Neutral Antagonists A neutral antagonist binds to the orthosteric site but does not activate the receptor. It does, however, block agonists from binding. Neutral antagonists do nothing on their own in the absence of an agonist. CBD, at very high doses can bind very weakly to the orthosteric binding site and, in this scenario, is a neutral antagonist.
Inverse Agonists G-protein coupled receptors have constitutive activity—they have a baseline level of signaling activity even in the absence of an agonist. An inverse agonist not only blocks agonist binding, but also inhibits this constitutive activity [1]. Rimonabant is an inverse agonist at the CB1 receptor. Rimonabant was approved only for a short time in Europe to treat obesity, but was pulled from the market when depression and suicidality were observed.

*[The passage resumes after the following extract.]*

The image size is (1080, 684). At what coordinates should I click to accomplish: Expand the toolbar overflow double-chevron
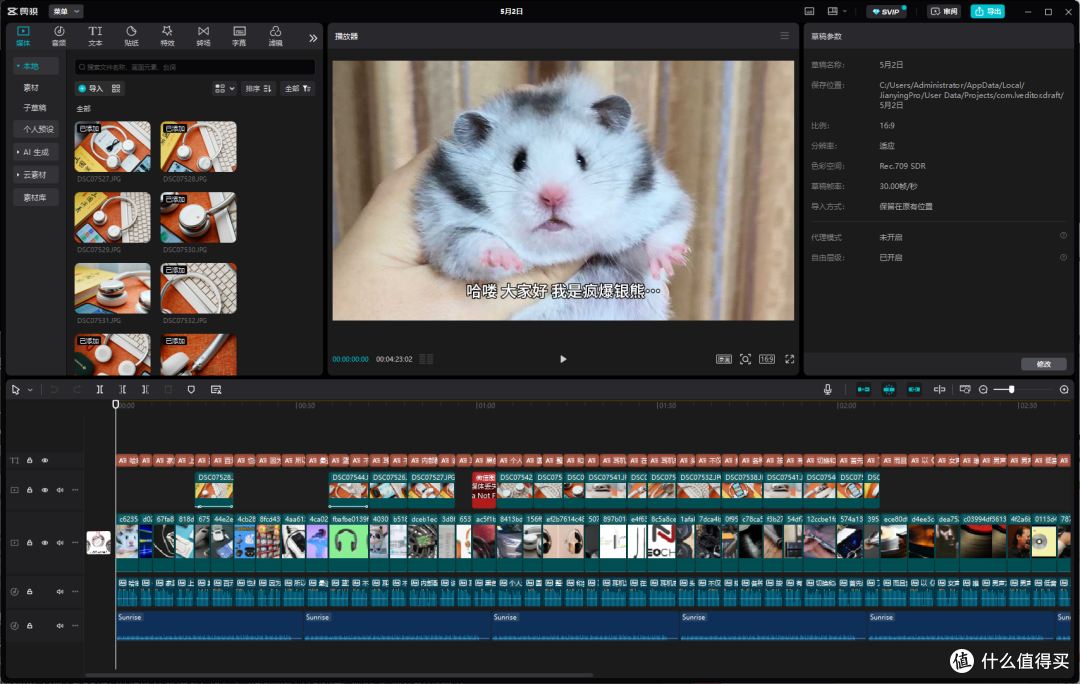pyautogui.click(x=313, y=38)
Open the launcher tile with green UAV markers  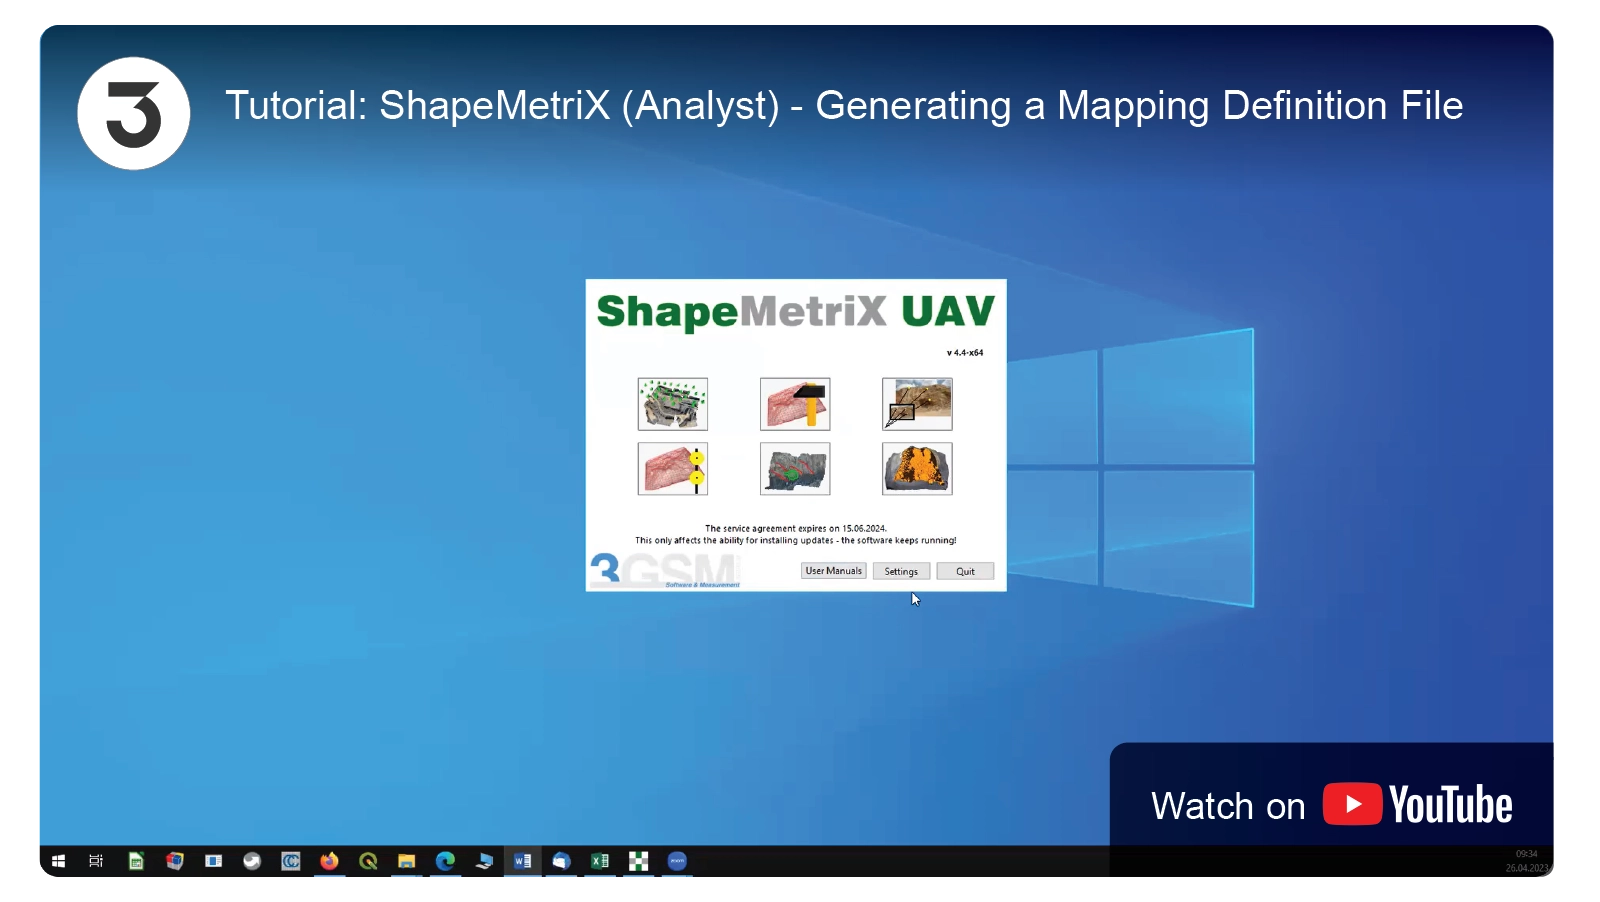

Positive Allosteric Modulators Positive allosteric modulators bind to the allosteric site and amplify the effect of an agonist by increasing agonist binding or by increasing receptor signaling. One example is molecule ZCZ011, which reduces neuropathic pain in mice with no observed psychoactive effects [2].
Negative Allosteric Modulators Negative allosteric modulators decrease agonist binding or receptor signaling. When it binds to the allosteric site, CBD is a negative allosteric modulator and can mitigate the adverse effects of THC, such as the lethargy and psychoactivity. Another example is pregnenolone, which is an endogenous steroid that reduces the effects of THC [3].